HydraIssues

Stream session termination: reliability map and open gaps (2026-05-22)
open unclassified Project: hydracluster Reporter: 22 May 2026 06:12

Description

## What works (as of 2026-05-22)

### Versions deployed
- hydracluster: v2.0.95
- hydrabody: v2.0.60 (all 4 active bodies)
- hydraheadipad: v0.2.150 (CI building)

### Termination paths and event coverage

| Path | Trigger | Event emitted | Body idle in |
|---|---|---|---|
| User taps Exit (iPad) | `notifyStreamStopped` → TerminatePending | `terminate_pending` (amber, Success:true) | ≤5s |
| Admin stops body | `DELETE /api/v1/nodes/{id}/stream` | `stream_stop` | ≤15s |
| Session watchdog | body stale >60s OR head-only stale >120s | `terminate_pending` (red, Success:false) | ≤125s |
| Sunshine self-closes (clean Moonlight disconnect) | body tick: streaming→idle | **none — silent** | ≤5s after Sunshine closes |
| Body goes offline while streaming | offline detection loop | **none — silent** | n/a (body is gone) |

## Open gaps

### Gap 1 + 2: Two `closeSession` calls emit no event

In `pkg/api/handlers_body.go`:
- Line 346: `closeSession(bodyID, "body_idle")` — fires when body self-reports streaming→idle (Sunshine closed after clean Moonlight disconnect). No event.
- Line 1020: `closeSession(bodyID, "body_offline")` — fires when offline detection loop sees a streaming body go offline. No event.

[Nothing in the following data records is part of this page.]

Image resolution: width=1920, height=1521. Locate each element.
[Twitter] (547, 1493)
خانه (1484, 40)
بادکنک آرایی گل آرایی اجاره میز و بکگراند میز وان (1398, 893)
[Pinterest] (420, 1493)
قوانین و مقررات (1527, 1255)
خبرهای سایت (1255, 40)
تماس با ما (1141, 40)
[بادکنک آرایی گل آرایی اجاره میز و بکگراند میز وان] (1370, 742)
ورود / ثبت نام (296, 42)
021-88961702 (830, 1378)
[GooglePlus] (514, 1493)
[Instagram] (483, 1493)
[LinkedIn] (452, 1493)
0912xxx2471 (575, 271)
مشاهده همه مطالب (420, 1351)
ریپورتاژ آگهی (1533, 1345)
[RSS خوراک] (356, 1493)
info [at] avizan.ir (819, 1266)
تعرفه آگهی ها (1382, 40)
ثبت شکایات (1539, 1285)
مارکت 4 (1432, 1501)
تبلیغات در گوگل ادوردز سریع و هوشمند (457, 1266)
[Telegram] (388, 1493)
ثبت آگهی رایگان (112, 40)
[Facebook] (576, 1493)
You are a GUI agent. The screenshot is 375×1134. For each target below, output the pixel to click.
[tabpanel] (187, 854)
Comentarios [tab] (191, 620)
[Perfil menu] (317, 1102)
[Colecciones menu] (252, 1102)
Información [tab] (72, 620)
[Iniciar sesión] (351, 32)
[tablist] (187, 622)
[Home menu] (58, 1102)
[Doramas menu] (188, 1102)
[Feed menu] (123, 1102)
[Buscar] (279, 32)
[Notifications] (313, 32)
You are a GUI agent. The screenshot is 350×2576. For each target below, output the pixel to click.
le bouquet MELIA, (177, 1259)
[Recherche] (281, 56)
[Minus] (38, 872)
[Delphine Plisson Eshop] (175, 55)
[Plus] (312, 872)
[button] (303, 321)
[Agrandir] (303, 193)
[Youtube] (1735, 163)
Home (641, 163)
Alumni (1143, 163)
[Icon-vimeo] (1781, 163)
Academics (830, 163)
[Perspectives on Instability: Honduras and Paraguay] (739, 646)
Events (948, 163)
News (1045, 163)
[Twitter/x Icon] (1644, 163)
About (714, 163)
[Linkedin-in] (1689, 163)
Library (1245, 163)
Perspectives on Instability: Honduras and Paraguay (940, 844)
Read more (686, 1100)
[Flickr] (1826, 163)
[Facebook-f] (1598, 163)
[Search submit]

**Fix**: emit `stream_stop` at both call sites.

```go
// after closeSession(nc.node.ID, "body_idle") — line 346
s.emitEvent(EventRecord{
Type: EventStreamStop,
BodyID: nc.node.ID,
BodyName: nc.node.Name,
Message: "Sunshine session ended — body self-reported idle",
Success: true,
})

// after closeSession(node.ID, "body_offline") — line 1020
s.emitEvent(EventRecord{
Type: EventStreamStop,
BodyID: node.ID,
BodyName: node.Name,
Message: "body went offline while streaming",
Success: false,
})
```

### Gap 3: No body-side orphan detection

TCP port watchdog (polling 47984/47989/48010) was removed in hydrabody v2.0.59 due to NAT table false positives. No body-side mechanism now detects an orphaned stream where Sunshine is still running but no Moonlight client is connected. Fully dependent on hydracluster 120s head watchdog as fallback.

### Gap 4: Heartbeat failure root cause unknown

hydraheadipad v0.2.150 adds `Heartbeat failed: <error>` logging. Once deployed to fleet and a stream runs, logs will confirm whether silent heartbeat failures are causing premature watchdog kills. Check the log viewer (step 5c of testbook) after any session that ends unexpectedly.